The Theatreguide.London Review
Jermyn Street Theatre Spring 2014
Richard Maltby Jr (lyrics) and David Shire (music) were among the pioneers of small-scale Off-Broadway musicals in the 1960s and have had extensive careers since, working together or separately, Maltby largely as a director and Shire mainly in films.
This 1989 collaboration is a plotless but themed medley of songs considering the point in life, roughly about age 40, when we are forced finally to acknowledge that we are grown-ups.
Ranging from pensive to wryly comic, the songs face such realities as parenthood, wavering marriages, sagging bodies, re-entering the dating scene, re-evaluation of one's own parents and intimations of mortality.
All in all, it's a lot of fun, with just enough in the way of sobering truths to anchor it and occasionally catch you up short with the emotional shock of recognition.

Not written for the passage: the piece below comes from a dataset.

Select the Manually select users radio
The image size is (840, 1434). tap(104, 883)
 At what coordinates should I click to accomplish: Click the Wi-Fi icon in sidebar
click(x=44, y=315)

Shire's music is first-rate Broadway pop, notable for not having a single echo of Stephen Sondheim, a significant accomplishment even in 1989. Maltby's lyrics are distinguished less by wit (though he does find occasion to rhyme Florida with horrider) or evocative imagery than by the inventive discovery of song material in unexpected places, like the ultimate break-up insult ('You Wanna Be My Friend?') or a comparison of human mating habits with those of animals ('The Bear, The Tiger, The Hamster And The Mole').
'She Loves Me Not' finds comedy in a trio of one-sided romances, 'Miss Byrd' explores the shocking secret life of a prim office worker, and 'Three Friends' follows bosom buddies through life until they have nothing in common beyond the belief that they're still friends.

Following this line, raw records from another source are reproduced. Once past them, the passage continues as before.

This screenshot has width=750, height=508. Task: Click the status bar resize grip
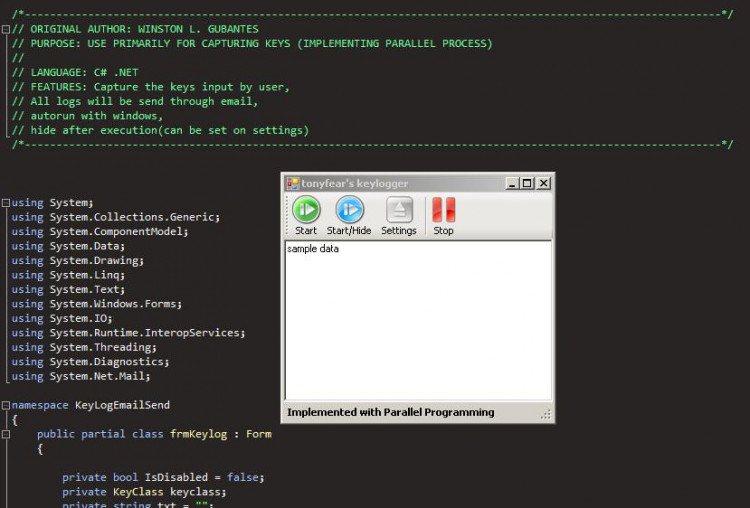pos(545,413)
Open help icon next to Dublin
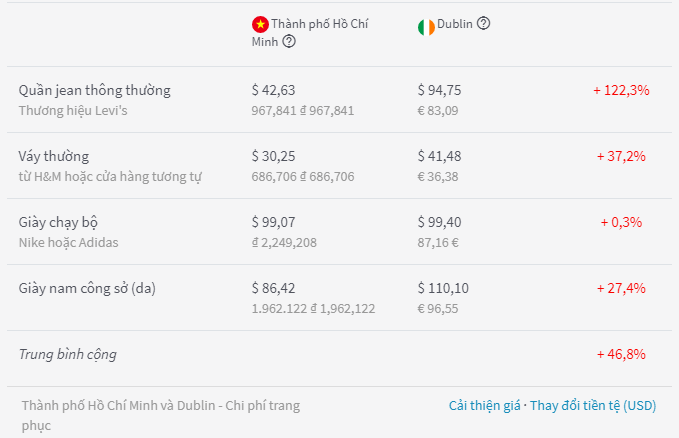679x438 pixels. point(483,23)
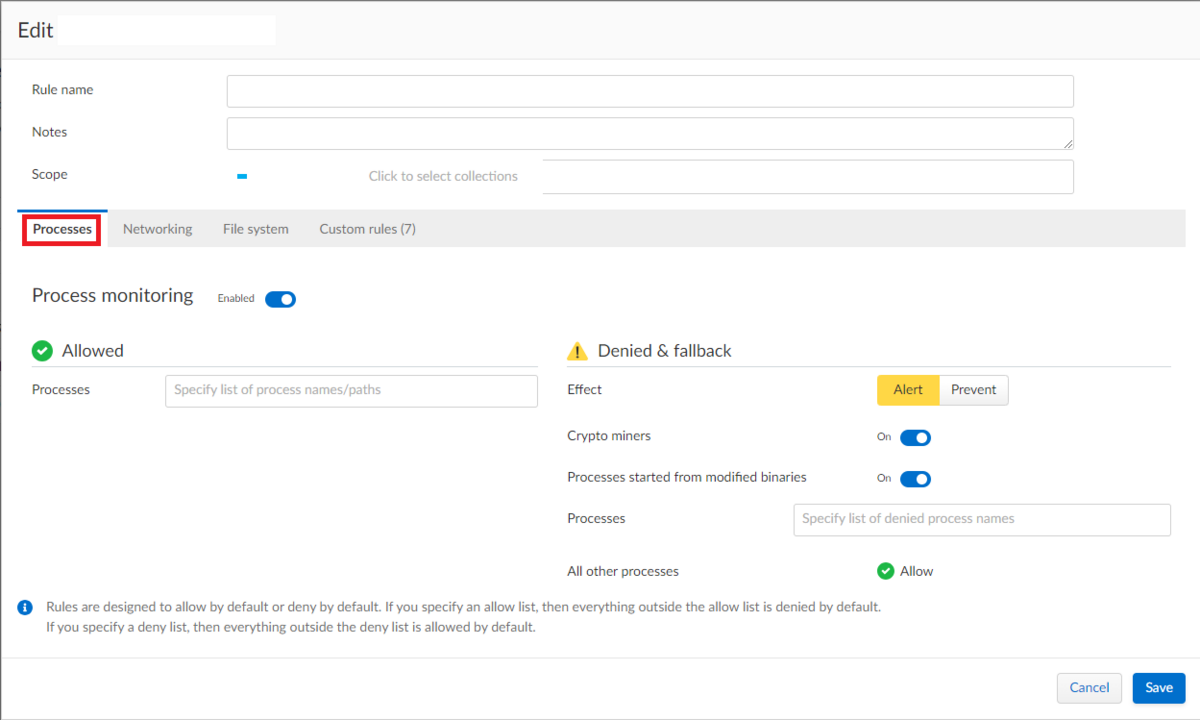Click the denied process names field

981,519
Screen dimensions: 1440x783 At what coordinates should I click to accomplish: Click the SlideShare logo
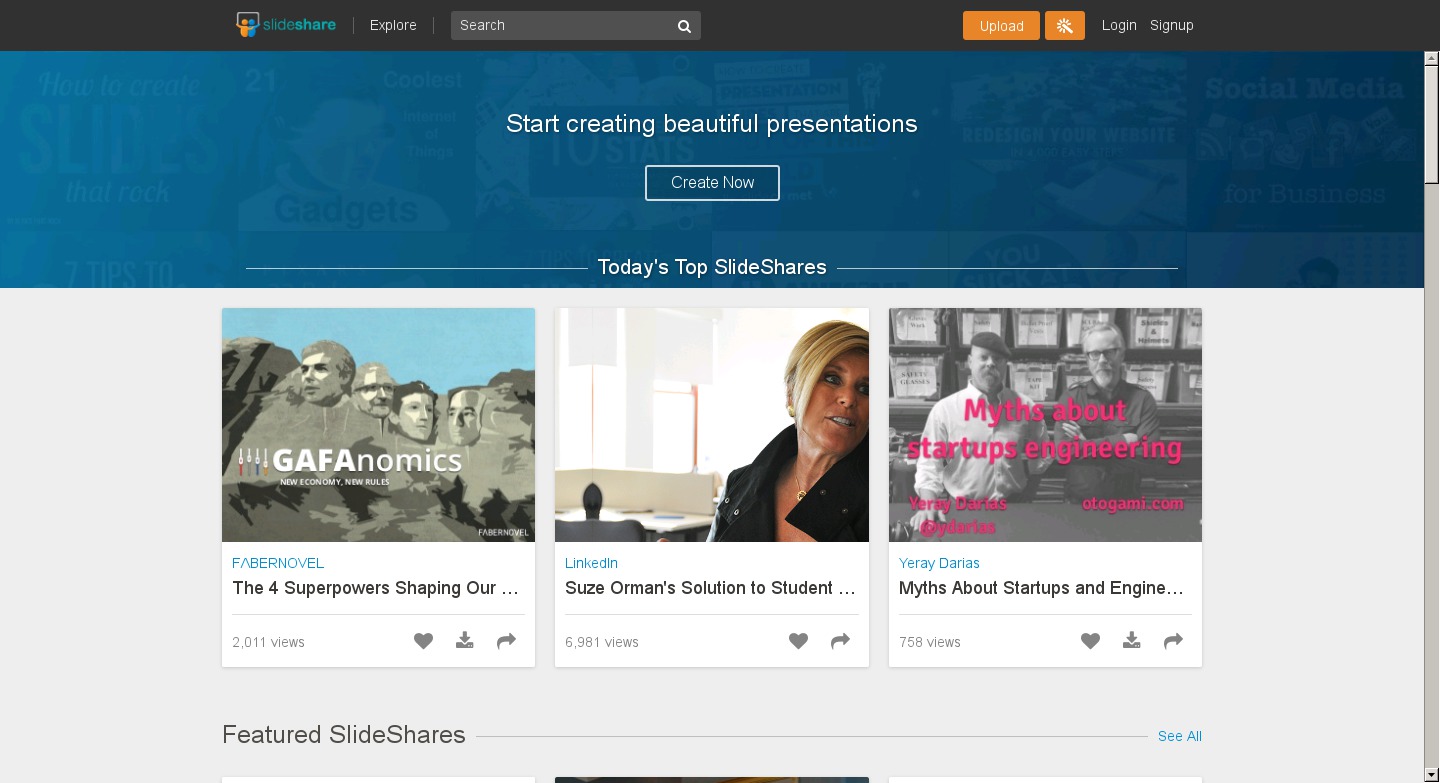(286, 25)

Foremost among the more serious songs is 'If I Sing', Maltby's open love letter to his musician father, though there is much to move you in 'Life Story', the confession of a modern woman who has managed to have it all and isn't quite sure it was worth the effort, 'Father of Fathers', about the time of life when you're responsible for both the generations above and below you, and 'It's Never That Easy,' a mother's counsel to her bride daughter.
If Maltby shares any characteristic with Sondheim, it is a fondness for catalogue songs. 'The Bear...' lists amorous animals, 'Something In A Wedding' itemises the potential joys and pains of marriage, and 'The March Of Time' summarises the whole show in a comic catalogue of the horrors of ageing.
Directed by Richard Maltby and backed by two musicians, a cast of four – Graham Bickley, Sophie-Louise Dann, Arvid Larsen and Issy Van Randwyck – have fun with the comic numbers, keep things perking along and still find the real emotions lurking in almost every song.
If at moments Closer Than Ever feels more like a cabaret act than a theatre piece, the tiny Jermyn Street theatre generates an intimacy and immediacy that could be lost in a bigger venue.
(Note: Closer Than Ever should not be confused with Starting Here Starting Now, another Maltby-Shire compilation show made up of selections from some of their early Off-Broadway musicals that was ironically more successful than any of the shows it drew from.)